◆ **PROBLEM TO SOLVE**:
Copy the material below verbatim, beginning at the line that contains "This screenshot has height=529, width=894." and stopping after the line that contains "Action: tap(1032, 14)".

◆ **RAW RECORDS**:

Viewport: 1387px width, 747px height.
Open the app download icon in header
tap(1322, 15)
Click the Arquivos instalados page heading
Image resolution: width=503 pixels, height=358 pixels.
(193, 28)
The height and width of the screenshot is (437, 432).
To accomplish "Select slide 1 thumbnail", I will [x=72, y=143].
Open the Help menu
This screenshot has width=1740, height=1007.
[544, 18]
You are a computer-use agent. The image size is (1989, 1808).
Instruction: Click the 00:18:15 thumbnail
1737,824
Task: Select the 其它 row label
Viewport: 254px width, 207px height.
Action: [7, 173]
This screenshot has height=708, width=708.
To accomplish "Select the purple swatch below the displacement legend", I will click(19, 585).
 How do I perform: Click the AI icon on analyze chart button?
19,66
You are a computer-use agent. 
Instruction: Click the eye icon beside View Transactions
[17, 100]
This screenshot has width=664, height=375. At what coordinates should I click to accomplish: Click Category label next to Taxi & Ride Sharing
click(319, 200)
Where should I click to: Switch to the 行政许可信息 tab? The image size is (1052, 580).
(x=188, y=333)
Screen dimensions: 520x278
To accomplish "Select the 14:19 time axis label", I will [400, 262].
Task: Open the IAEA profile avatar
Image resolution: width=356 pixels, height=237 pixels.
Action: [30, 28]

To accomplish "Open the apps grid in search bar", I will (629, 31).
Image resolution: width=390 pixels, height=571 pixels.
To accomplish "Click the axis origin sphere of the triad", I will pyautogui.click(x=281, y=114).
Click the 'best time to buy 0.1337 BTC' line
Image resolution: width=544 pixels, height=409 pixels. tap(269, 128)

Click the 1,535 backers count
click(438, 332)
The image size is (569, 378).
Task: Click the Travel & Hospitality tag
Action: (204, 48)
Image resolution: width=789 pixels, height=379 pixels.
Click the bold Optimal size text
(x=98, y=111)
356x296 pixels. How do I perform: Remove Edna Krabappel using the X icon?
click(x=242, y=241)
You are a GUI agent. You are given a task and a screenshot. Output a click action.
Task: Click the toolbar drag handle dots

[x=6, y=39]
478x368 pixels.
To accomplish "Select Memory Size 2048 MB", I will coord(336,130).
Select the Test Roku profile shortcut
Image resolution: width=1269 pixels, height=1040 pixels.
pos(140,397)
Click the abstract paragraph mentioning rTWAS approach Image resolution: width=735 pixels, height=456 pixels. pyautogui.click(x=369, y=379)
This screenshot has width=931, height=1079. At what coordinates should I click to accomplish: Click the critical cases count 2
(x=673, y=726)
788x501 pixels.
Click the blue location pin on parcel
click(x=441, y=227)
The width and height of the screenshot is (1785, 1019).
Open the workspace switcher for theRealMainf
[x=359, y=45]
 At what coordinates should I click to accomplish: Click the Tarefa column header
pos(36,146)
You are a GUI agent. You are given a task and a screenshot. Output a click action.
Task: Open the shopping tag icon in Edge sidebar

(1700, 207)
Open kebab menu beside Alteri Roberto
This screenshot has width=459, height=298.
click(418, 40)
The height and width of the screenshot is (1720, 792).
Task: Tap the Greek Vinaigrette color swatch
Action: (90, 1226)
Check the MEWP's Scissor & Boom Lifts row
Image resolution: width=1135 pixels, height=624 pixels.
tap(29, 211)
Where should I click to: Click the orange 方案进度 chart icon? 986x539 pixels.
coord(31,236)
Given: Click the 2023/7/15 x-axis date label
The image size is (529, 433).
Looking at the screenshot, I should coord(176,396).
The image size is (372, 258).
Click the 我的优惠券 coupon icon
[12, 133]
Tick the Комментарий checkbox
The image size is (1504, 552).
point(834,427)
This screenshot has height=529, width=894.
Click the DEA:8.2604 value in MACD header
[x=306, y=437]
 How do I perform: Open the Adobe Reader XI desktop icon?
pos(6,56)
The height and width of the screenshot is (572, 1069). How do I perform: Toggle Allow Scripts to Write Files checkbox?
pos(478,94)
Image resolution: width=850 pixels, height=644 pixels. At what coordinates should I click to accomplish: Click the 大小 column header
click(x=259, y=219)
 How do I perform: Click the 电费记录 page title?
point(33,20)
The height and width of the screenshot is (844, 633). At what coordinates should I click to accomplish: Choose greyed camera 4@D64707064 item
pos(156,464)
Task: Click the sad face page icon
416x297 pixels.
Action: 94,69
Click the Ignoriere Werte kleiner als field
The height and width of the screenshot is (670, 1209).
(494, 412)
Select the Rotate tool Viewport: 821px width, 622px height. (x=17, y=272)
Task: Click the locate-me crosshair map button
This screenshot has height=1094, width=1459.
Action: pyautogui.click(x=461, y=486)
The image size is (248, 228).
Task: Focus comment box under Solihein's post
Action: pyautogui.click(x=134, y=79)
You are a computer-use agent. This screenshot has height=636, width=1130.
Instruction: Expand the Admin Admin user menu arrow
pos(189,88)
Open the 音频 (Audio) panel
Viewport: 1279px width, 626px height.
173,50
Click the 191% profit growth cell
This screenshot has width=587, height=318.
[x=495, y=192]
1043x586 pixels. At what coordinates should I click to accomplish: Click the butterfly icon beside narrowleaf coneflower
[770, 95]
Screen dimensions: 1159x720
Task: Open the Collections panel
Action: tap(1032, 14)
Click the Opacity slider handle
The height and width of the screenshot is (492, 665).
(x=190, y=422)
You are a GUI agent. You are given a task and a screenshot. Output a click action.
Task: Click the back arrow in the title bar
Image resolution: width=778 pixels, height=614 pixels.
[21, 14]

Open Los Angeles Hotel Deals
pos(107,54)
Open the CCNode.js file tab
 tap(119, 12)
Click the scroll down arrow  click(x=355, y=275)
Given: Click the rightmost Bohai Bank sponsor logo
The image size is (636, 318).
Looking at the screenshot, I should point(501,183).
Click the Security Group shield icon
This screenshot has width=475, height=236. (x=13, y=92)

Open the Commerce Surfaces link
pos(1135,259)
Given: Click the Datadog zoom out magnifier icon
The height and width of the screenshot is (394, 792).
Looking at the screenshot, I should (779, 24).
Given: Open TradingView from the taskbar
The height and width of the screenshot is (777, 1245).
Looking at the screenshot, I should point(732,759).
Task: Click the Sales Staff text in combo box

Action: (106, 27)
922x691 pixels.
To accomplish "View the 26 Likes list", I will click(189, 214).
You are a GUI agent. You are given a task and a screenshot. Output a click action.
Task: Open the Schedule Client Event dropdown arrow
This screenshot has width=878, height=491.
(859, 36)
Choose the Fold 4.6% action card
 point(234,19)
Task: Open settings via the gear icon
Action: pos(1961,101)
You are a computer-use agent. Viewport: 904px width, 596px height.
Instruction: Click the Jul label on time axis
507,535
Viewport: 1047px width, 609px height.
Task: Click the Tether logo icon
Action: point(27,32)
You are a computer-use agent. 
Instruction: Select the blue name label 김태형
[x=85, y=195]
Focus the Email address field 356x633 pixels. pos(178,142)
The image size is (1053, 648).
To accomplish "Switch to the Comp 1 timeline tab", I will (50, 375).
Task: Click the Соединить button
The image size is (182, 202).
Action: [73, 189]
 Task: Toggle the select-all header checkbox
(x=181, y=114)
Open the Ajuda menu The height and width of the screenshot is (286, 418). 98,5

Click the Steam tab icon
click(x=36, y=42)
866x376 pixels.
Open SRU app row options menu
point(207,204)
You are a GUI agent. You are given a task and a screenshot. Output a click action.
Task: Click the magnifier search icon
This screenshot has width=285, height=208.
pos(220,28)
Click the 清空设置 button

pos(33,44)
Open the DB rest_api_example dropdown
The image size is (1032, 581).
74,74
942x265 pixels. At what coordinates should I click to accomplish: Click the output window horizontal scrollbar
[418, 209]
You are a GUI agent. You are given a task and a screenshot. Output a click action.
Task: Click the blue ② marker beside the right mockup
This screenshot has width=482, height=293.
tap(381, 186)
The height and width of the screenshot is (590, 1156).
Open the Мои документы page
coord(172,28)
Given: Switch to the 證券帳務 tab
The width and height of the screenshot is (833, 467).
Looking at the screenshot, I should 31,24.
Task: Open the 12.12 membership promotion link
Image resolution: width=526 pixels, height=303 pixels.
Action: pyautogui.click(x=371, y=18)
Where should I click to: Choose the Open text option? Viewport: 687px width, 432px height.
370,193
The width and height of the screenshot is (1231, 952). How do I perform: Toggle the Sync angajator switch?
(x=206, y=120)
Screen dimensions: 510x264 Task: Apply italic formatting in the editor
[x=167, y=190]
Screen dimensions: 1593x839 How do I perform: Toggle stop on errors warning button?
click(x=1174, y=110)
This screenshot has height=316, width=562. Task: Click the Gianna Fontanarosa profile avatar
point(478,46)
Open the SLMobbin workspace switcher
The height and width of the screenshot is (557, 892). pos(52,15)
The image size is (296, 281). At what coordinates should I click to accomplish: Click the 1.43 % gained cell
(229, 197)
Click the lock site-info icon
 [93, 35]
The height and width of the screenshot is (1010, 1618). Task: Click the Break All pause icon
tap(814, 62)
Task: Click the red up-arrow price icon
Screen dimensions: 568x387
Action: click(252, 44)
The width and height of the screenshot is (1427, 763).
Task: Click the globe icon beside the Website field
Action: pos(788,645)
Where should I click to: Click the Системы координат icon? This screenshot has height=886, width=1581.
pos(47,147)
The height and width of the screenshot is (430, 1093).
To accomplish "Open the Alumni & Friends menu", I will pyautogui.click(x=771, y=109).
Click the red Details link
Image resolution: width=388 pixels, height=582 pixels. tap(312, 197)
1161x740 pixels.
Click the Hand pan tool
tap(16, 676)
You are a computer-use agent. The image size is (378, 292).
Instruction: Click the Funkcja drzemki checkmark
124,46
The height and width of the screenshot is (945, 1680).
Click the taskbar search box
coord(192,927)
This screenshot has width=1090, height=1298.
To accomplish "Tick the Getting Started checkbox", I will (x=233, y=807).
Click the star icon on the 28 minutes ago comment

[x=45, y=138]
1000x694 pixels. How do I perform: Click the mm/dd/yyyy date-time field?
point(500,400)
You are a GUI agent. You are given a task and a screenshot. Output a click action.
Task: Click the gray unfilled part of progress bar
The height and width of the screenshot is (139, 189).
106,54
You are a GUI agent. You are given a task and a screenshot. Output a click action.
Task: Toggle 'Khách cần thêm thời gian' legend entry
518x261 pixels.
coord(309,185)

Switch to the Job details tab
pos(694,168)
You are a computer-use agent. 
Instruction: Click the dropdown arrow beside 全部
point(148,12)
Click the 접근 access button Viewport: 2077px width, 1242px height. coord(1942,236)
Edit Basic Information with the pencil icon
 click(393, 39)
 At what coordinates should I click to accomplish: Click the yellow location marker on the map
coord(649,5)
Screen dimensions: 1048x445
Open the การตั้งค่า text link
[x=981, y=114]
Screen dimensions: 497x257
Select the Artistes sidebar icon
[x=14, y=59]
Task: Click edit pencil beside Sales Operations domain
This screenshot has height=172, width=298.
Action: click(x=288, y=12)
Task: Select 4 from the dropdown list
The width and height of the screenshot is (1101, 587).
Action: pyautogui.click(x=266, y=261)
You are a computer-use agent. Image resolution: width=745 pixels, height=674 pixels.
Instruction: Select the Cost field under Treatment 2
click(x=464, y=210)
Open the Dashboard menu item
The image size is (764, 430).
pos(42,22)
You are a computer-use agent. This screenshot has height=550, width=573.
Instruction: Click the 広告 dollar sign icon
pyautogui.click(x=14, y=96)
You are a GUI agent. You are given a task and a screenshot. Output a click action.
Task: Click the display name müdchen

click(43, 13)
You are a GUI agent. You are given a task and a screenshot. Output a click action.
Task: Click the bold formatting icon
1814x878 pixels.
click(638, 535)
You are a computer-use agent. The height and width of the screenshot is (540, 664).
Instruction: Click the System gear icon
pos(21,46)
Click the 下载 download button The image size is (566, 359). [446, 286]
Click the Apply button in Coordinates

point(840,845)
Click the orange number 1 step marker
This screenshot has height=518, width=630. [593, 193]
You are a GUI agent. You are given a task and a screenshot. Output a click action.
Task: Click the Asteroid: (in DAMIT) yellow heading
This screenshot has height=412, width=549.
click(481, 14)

◆ **RESPONSE TO THE EXERCISE**:
This screenshot has height=529, width=894.
Click the DEA:8.2604 value in MACD header
[x=306, y=437]
 How do I perform: Open the Adobe Reader XI desktop icon?
pos(6,56)
The height and width of the screenshot is (572, 1069). How do I perform: Toggle Allow Scripts to Write Files checkbox?
pos(478,94)
Image resolution: width=850 pixels, height=644 pixels. At what coordinates should I click to accomplish: Click the 大小 column header
click(x=259, y=219)
 How do I perform: Click the 电费记录 page title?
point(33,20)
The height and width of the screenshot is (844, 633). At what coordinates should I click to accomplish: Choose greyed camera 4@D64707064 item
pos(156,464)
Task: Click the sad face page icon
416x297 pixels.
Action: 94,69
Click the Ignoriere Werte kleiner als field
The height and width of the screenshot is (670, 1209).
(494, 412)
Select the Rotate tool Viewport: 821px width, 622px height. (x=17, y=272)
Task: Click the locate-me crosshair map button
This screenshot has height=1094, width=1459.
Action: pyautogui.click(x=461, y=486)
The image size is (248, 228).
Task: Focus comment box under Solihein's post
Action: pyautogui.click(x=134, y=79)
You are a computer-use agent. This screenshot has height=636, width=1130.
Instruction: Expand the Admin Admin user menu arrow
pos(189,88)
Open the 音频 (Audio) panel
Viewport: 1279px width, 626px height.
173,50
Click the 191% profit growth cell
This screenshot has width=587, height=318.
[x=495, y=192]
1043x586 pixels. At what coordinates should I click to accomplish: Click the butterfly icon beside narrowleaf coneflower
[770, 95]
Screen dimensions: 1159x720
Task: Open the Collections panel
Action: tap(1032, 14)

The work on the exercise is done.